Below are the entries. Transcribe exactly the lines from the one with "新闻资讯 (478, 388)" through the one with "免责声明 (993, 1379)", ends included, and leave out all others.

....

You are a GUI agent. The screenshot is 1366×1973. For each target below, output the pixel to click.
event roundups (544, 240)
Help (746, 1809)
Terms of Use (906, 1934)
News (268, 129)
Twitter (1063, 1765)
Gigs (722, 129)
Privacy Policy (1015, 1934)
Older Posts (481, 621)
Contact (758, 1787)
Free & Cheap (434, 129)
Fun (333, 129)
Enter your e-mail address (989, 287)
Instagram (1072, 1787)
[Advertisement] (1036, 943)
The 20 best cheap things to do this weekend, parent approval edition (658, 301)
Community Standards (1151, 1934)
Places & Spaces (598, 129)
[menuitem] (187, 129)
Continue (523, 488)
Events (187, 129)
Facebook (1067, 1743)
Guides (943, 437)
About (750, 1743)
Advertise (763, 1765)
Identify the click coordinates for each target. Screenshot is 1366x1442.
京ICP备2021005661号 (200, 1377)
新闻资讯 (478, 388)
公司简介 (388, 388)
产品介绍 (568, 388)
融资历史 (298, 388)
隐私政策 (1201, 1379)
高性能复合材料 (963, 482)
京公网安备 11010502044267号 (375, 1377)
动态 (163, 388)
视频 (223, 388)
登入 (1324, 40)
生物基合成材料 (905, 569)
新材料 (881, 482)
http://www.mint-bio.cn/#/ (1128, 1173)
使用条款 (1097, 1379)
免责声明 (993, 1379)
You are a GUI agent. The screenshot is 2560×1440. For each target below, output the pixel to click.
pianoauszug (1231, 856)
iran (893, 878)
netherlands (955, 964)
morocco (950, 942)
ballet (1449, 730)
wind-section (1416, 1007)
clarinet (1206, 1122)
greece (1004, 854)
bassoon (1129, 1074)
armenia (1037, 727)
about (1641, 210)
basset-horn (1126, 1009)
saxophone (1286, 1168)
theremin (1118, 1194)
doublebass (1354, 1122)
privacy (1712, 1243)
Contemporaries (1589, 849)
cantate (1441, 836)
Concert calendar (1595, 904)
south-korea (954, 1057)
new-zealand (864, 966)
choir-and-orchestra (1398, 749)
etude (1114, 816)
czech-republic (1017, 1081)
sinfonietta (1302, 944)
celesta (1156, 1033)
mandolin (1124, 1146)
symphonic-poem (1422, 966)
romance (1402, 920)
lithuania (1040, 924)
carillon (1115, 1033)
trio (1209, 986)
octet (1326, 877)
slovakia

....

Solution to the exercise:
新闻资讯 (478, 388)
公司简介 (388, 388)
产品介绍 (568, 388)
融资历史 (298, 388)
隐私政策 (1201, 1379)
高性能复合材料 (963, 482)
京公网安备 11010502044267号 (375, 1377)
动态 (163, 388)
视频 (223, 388)
登入 (1324, 40)
生物基合成材料 (905, 569)
新材料 (881, 482)
http://www.mint-bio.cn/#/ (1128, 1173)
使用条款 (1097, 1379)
免责声明 (993, 1379)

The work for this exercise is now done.